List of tasks
- A) In the profile of Elaine Allard, what did she climb in 2003?
- B) Reproduce a portion of the profile of Elaine Allard word for word, starting with "Medal record" and going on through "Championship in Toronto.".
- C) Resume the profile of Elaine Allard, carrying it on from after its final sentence.

[[ Text segment, beginning ]]

Personal information
- Nationality: Canada
- Born: February 25, 1977 (age 49) Montreal, Quebec
- Height: 5 ft 6 in (1.68 m)

Sport
- Sport: Wheelchair basketball
- Disability class: 3.5
- Event: Women's team
- Team: Gladiators de Laval
- Coached by: Marc-Antione Ducharme

Medal record
World Championships
| Gold medal – first place | 2014 Toronto | Team |
| Bronze medal – third place | 2010 Birmingham | Team |
Parapan American Games
| Silver medal – second place | 2007 Rio de Janeiro | Team |
| Silver medal – second place | 2011 Guadalajara | Team |
| Silver medal – second place | 2015 Toronto | Team |

= Elaine Allard =

Canadian wheelchair basketball player

Elaine Allard (born February 25, 1977) is a Canadian 1.5 point wheelchair basketball player who won a bronze medal at the 2010 Wheelchair Basketball World Championship in Birmingham, and gold at the 2014 Women's World Wheelchair Basketball Championship in Toronto.

==Biography==
Elaine Allard was born in Montreal, Quebec on February 25, 1977. She sustained a spinal cord injury in an accident when she was 16. Before her accident she had participated in many sports, most notably swimming and alpine skiing. She works as an account manager at the Royal Bank of Canada. She speaks English, French and Portuguese, and scuba dives. In 2003, she scaled Kala Patthar in the Himalayas.

Allard took up wheelchair basketball in 1995 as part of her rehabilitation, and within weeks was playing competitively. She is classified as a 1.5 point player. She joined Team Canada in 2007, and played her first international game, against Argentina in a Four Nations tournament in Sydney in 2009, at which Canada won bronze. This was followed by winning silver at the 2010 Wheelchair Basketball World Championship in Birmingham, and then gold at the 2010 BT Paralympic World Cup. She also won silver medals at the 2007 Parapan American Games in Rio de Janeiro, Brazil, and at the 2011 Parapan American Games in Guadalajara, Mexico.

[[ Text segment, end ]]
[[ Data extracts, beginning ]]

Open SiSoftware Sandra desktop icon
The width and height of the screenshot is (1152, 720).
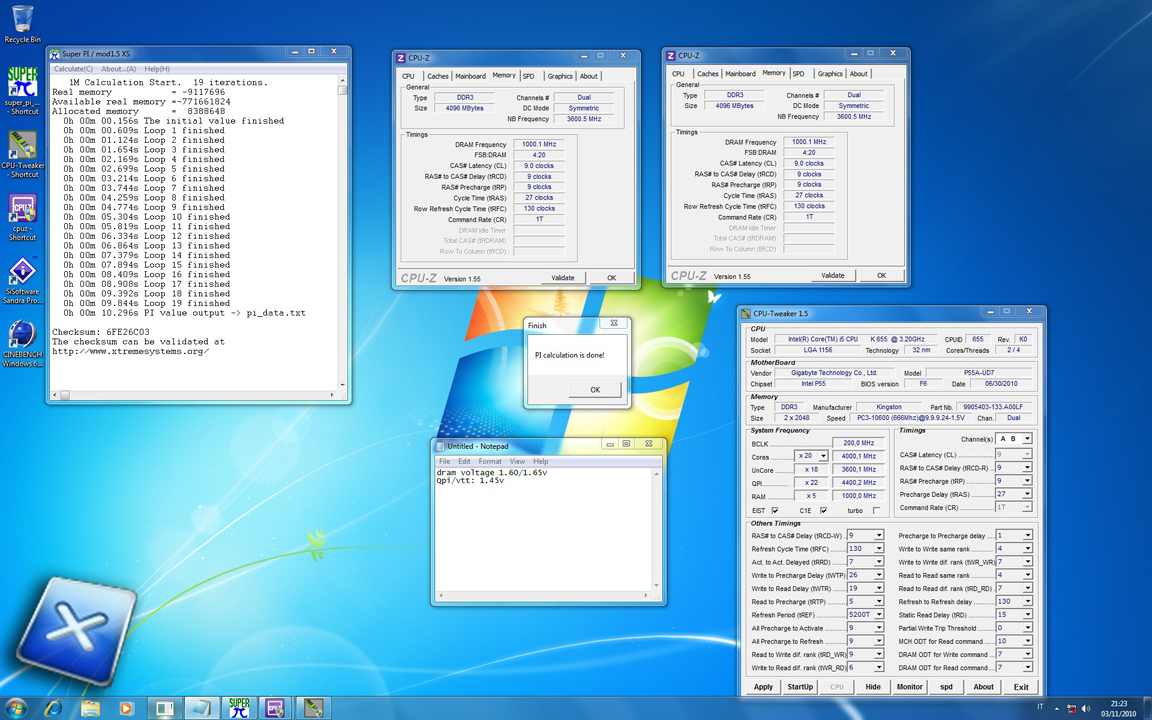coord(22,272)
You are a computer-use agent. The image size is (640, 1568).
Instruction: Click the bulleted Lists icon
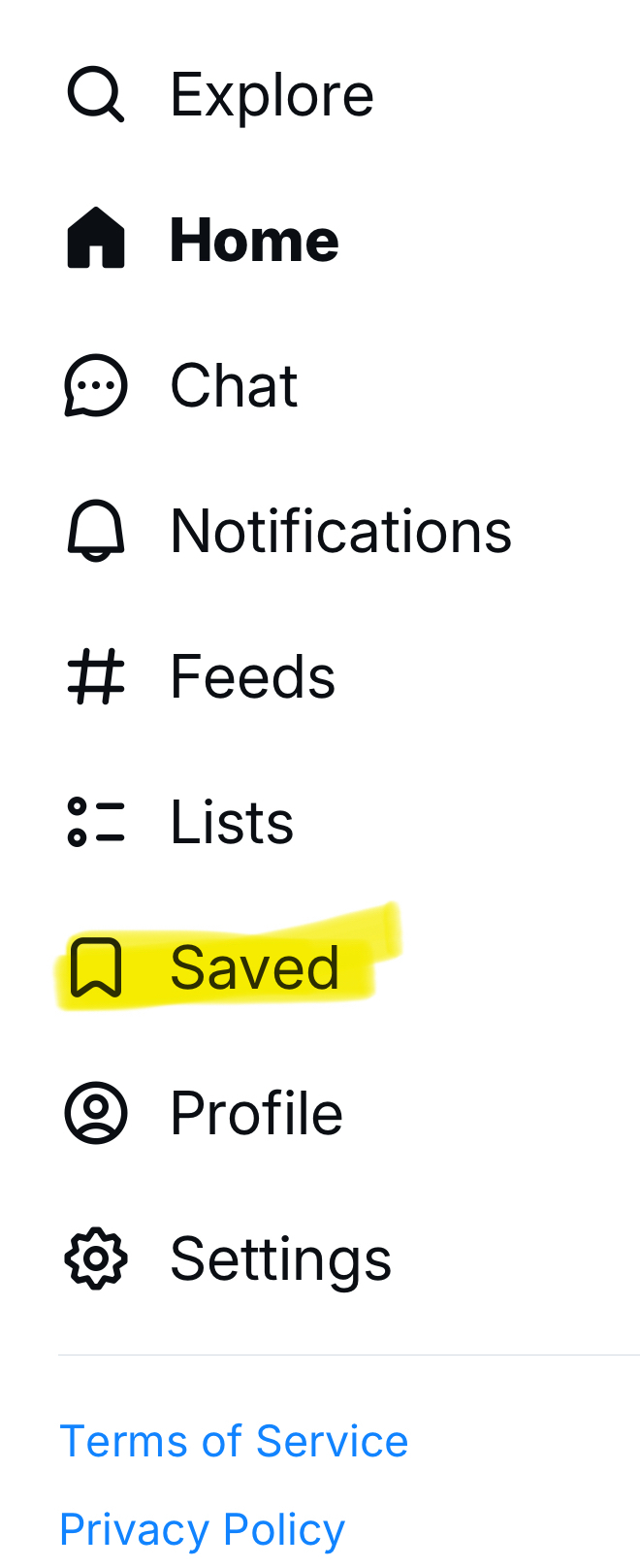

[[ Data extracts, end ]]

Answers by item number
- A) Kala Patthar in the Himalayas.

- B)
Medal record
World Championships
| Gold medal – first place | 2014 Toronto | Team |
| Bronze medal – third place | 2010 Birmingham | Team |
Parapan American Games
| Silver medal – second place | 2007 Rio de Janeiro | Team |
| Silver medal – second place | 2011 Guadalajara | Team |
| Silver medal – second place | 2015 Toronto | Team |

= Elaine Allard =

Canadian wheelchair basketball player

Elaine Allard (born February 25, 1977) is a Canadian 1.5 point wheelchair basketball player who won a bronze medal at the 2010 Wheelchair Basketball World Championship in Birmingham, and gold at the 2014 Women's World Wheelchair Basketball Championship in Toronto.

- C)
"After becoming a part of the women's national team program and participating at a few international tournaments," she recalled, "it was clear to me that my goal was to become a part of this amazing team. Ultimately, my goal was to represent Canada at the Paralympic Games." Her dream came true when she represented Canada at the 2012 Summer Paralympic Games in London. She was part of the team that won a gold medal at the 2014 Women's World Wheelchair Basketball Championship in Toronto in July 2014, and silver at the 2015 Parapan American Games in August 2015, but was omitted from the team for the 2016 Paralympic Games in Rio de Janeiro due to injury.

Statistics
| Competition | Season | Matches | FGM-A | FG% | 3PM-A | 3P% | FTM-A | FT% | OR-DR | AST | PTS | Source |
|---|---|---|---|---|---|---|---|---|---|---|---|---|
| World Championships | 2014 | 6 | 1-5 | 20.0 | 0-0 | 0 | 0-0 | 0 | 0-2 | 0 | 2 |  |
| Paralympic Games | 2012 | 6 | 3-5 | 60.0 | 0-0 | 0 | 0-0 | 0 | 0-1 | 1 | 6 |  |
| World Championships | 2010 | 7 | 5-13 | 38.5 | 0-0 | 0 | 0-0 | 0 | 8-4 | 6 | 10 |  |

Key
| FGM, FGA, FG%: field goals made, attempted and percentage | 3PM, 3PA, 3P%: three-point field goals made, attempted and percentage |
| FTM, FTA, FT%: free throws made, attempted and percentage | OR, DR: offensive, defensive rebounds |
| PTS: points | AST: assists |

==Awards==
- Queen Elizabeth II Diamond Jubilee Medal (2013)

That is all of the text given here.